Prove e(charge of proton)=1.6E-19 | Mev.fm

[chikou24i]

How to prove that e(the charge of proton)=1.6E-19 Mev.fm

 

[ChrisVer]

That is obviously wrong, where did you find this conversion?
It's 1.6 \times 10^{-19} ~C

 

[vanhees71]

In SI units you have
$$\alpha=\frac{e^2}{4 \pi \epsilon_0 \hbar c} \simeq 1/137,$$
which is dimensionless. This is the Sommerfeld fine structure constant describing, in natural units, the interaction strength of charged particles due to their electromagnetic interaction ($e\simeq 1.6 \cdot 10^{-19} \mathrm{C}$ is the charge of a proton, $\hbar$ is Planck's modified constant, and $c$ the speed of light, $\epsilon_0$ is an artifact of the "ugly" SI units, which are made for practical purposes rather than to expose the beauties of a consistent relativistic formulation of classical and quantum electrodynamics).

In modern high-energy physics, rationalized Gaussian (also called Heaviside-Lorentz) units are used, which brings the full symmetry of space and time and the correct relativistic dimensions of the electromagnetic field forward (electric and magnetic field components having the same unit). In addition, theoreticans have a hard time with their math anyway, and thus reduce the effort further by choosing "natural units", measuring angular momenta, actions, etc. in units of $\hbar$. Thus effectively they set $\hbar=1$. Then, as space and time are very much more symmetric in relativistic than in Newtonian physics, it nearly doesn't make sense to measure them in different units.
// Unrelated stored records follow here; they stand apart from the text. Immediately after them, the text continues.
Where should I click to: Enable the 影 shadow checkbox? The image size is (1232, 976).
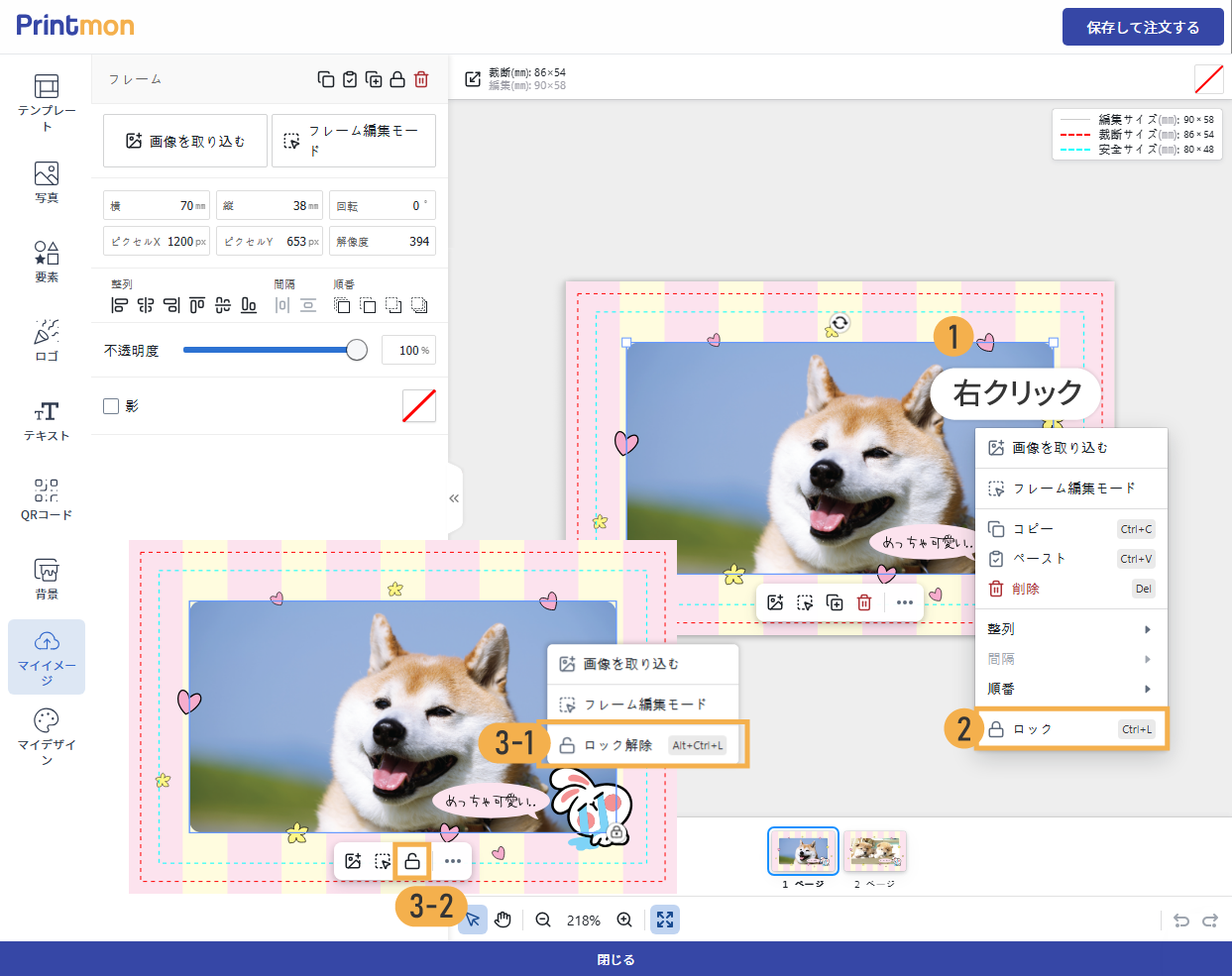[x=111, y=406]
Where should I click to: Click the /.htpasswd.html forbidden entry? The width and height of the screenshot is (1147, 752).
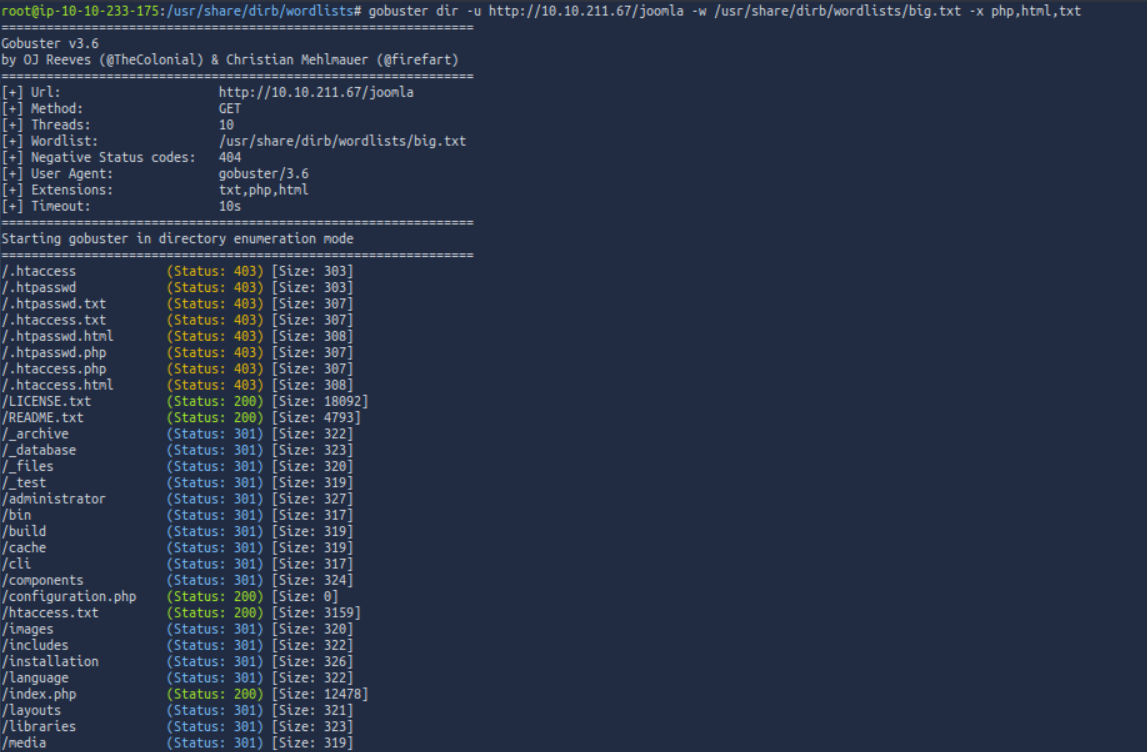click(58, 337)
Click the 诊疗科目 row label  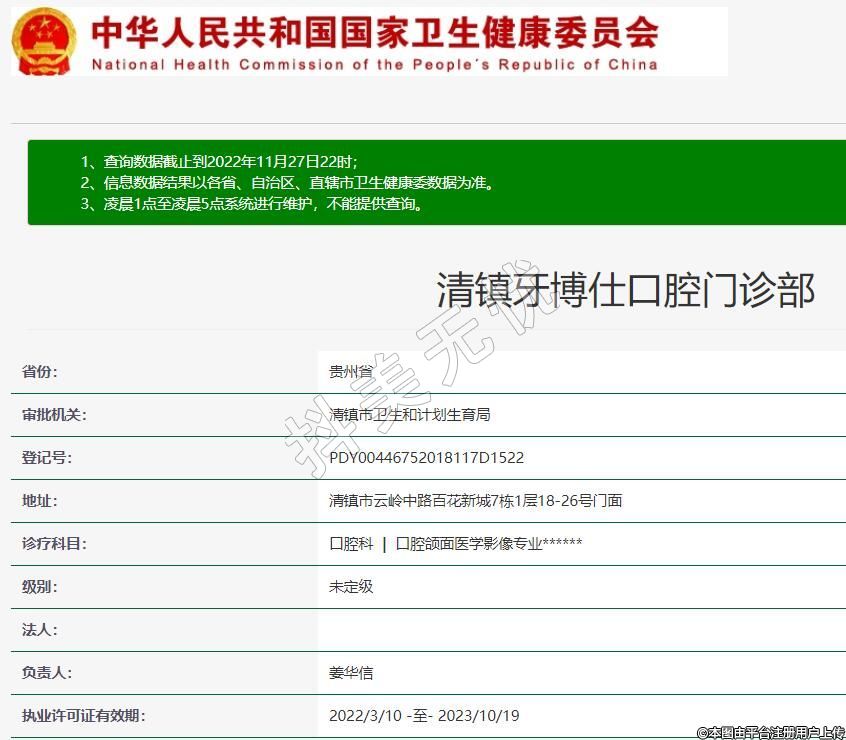(x=54, y=544)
This is the more true since also in the SI units the speed of light is just a conversion factor with a once-and-for all fixed value. So you can as well set $c=1$ and measure velocities in units of $c$. This implies that energies and momenta have the same unit, usually using MeV or GeV, which is convenient when working in high-energy physics as at the LHC. Also lengths and times have the same unit. Here a convenient scale is fermi (or femtometer, which is $10^{-15} \;\mathrm{m}$).

To convert back to usual units, one simply has to do some dimensional analysis of the quantity in question and use the relation $\hbar c \simeq 0.197 \;\text{MeV} \; \text{fm}$.

Then you need to remember just one more thing: Cross sections are usually given in milli-barns. Then you just have to remember that $10 \; \mathrm{mb} = 1 \; \mathrm{fm}^2=10^{-30} \; \mathrm{mb}$.

 

[ChrisVer]

In SI units you have

\alpha=\frac{e^2}{4 \pi \epsilon_0 \hbar c} \simeq 1/137,​

which is dimensionless.

Just to point out something (which I always disliked as an undergrad), the last equality is true at a given energy scale.

 

[vanhees71]

It's valid at low energy scales. The running of the em. coupling leads to $\alpha(\Lambda=m_{Z}) \simeq 1/128$.

 

[Vanadium 50]

Do you two think this is helping the OP?

 

[ChrisVer]

Do you two think this is helping the OP?

How are you supposed to help someone who asks a false question and then doesn't reply back ? - where did he find this "conversion". I don't have the charisma of a psychic..

 

[vanhees71]

I indeed hope, it helps to tell the matters as they are.

 

[chikou24i]

First of all I'm sorry for the late of replying, Vanhees71 Thank you for the answer you really helped me and ChrisVer I asked a question for you to help me or to correct me if I was wrong, and thank you for you too for the notice.

 

[ChrisVer]

ChrisVer I asked a question for you to help me or to correct me if I was wrong,

Sorry then, the way your question was written, you made me believe you had seen this conversion somewhere (and asked for a "proof"), and that's why I asked for the source ("where did you find it?").